*BRIEF*
Reproduce the full biography of Linda S. Mullenix below word for word, keeping its spelling and punctuation unchanged.

LINDA S. MULLENIX holds the Rita and Morris Atlas Chair in Advocacy at the University of Texas School of Law. Professor Mullenix holds M.Phil. and Ph.D. degrees from Columbia University in political science and graduated Phi Beta Kappa from the City College of New York. She received her law degree from Georgetown University Law Center and practiced appellate litigation in Washington, D.C. She has held appointments as a Supreme Court Fellow at the Federal Judicial Center; was a scholar-in-residence at the Rockefeller Foundation Bellagio Study and Conference Center in Italy; and also held the Fulbright Senior Distinguished Chair in Law in Trento, Italy. She has been a visiting professor at Harvard and Michigan Law Schools. Professor Mullenix has been a professor since 1974, teaching federal civil procedure, mass tort litigation, current issues in class action litigation, aggregate and class action litigation in a global context, and state class action procedure. She also has taught complex litigation, federal courts, conflicts, professional responsibility, and civil justice reform. In January 2012, Professor Mullenix was honored as a “Pathfinder 2012” by the Travis County Women’s Law Association "for her outstanding service to our legal communtiy and continued inspiration as a role model and trailblazer," which recognizes women in the community who “have used their law degrees in ways that inspire the rest of us.”

*PROVIDED MATERIAL*
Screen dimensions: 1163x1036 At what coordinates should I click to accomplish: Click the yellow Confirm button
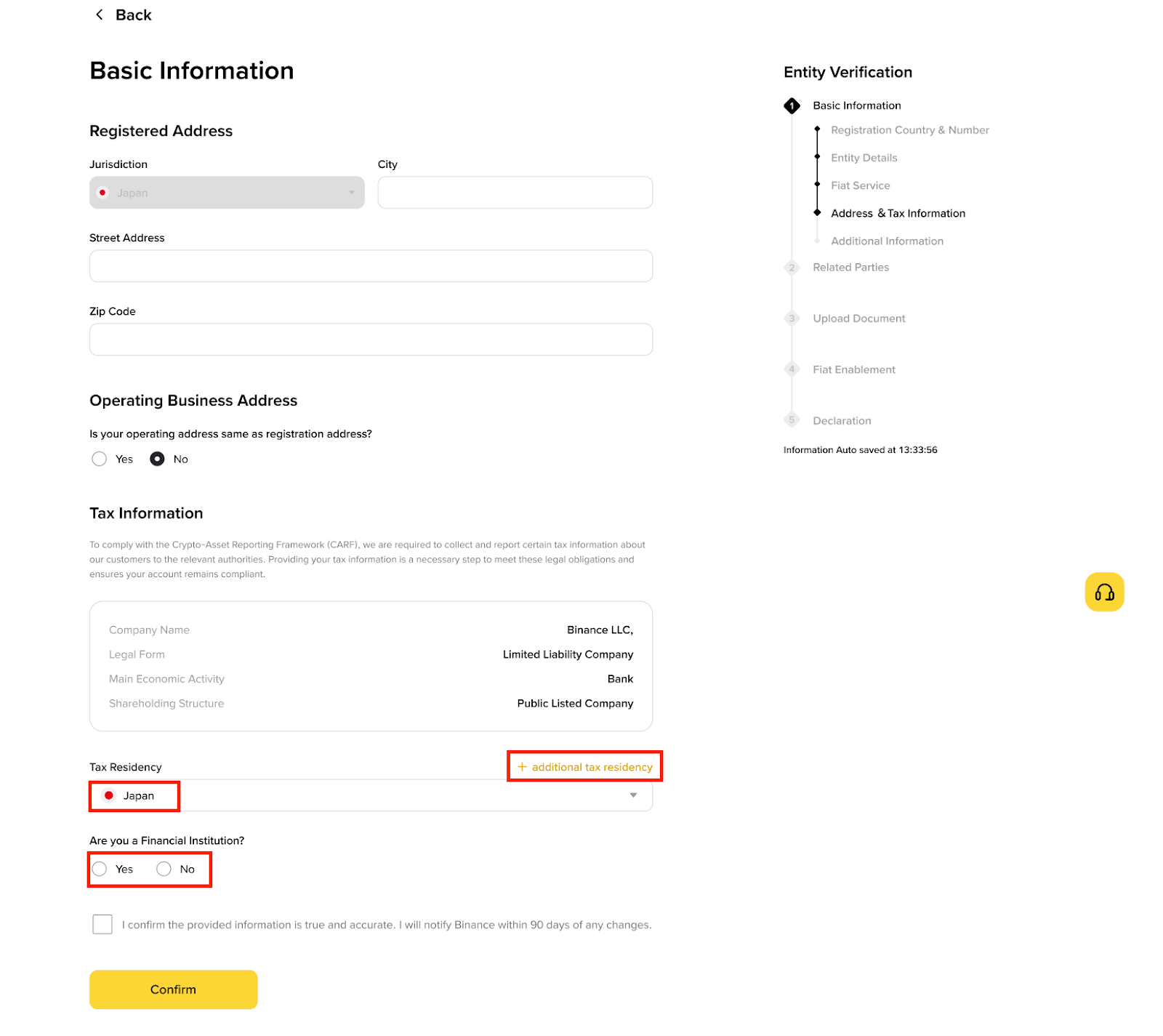[x=173, y=989]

*TASK RESPONSE*
LINDA S. MULLENIX holds the Rita and Morris Atlas Chair in Advocacy at the University of Texas School of Law. Professor Mullenix holds M.Phil. and Ph.D. degrees from Columbia University in political science and graduated Phi Beta Kappa from the City College of New York. She received her law degree from Georgetown University Law Center and practiced appellate litigation in Washington, D.C. She has held appointments as a Supreme Court Fellow at the Federal Judicial Center; was a scholar-in-residence at the Rockefeller Foundation Bellagio Study and Conference Center in Italy; and also held the Fulbright Senior Distinguished Chair in Law in Trento, Italy. She has been a visiting professor at Harvard and Michigan Law Schools. Professor Mullenix has been a professor since 1974, teaching federal civil procedure, mass tort litigation, current issues in class action litigation, aggregate and class action litigation in a global context, and state class action procedure. She also has taught complex litigation, federal courts, conflicts, professional responsibility, and civil justice reform. In January 2012, Professor Mullenix was honored as a “Pathfinder 2012” by the Travis County Women’s Law Association "for her outstanding service to our legal communtiy and continued inspiration as a role model and trailblazer," which recognizes women in the community who “have used their law degrees in ways that inspire the rest of us.”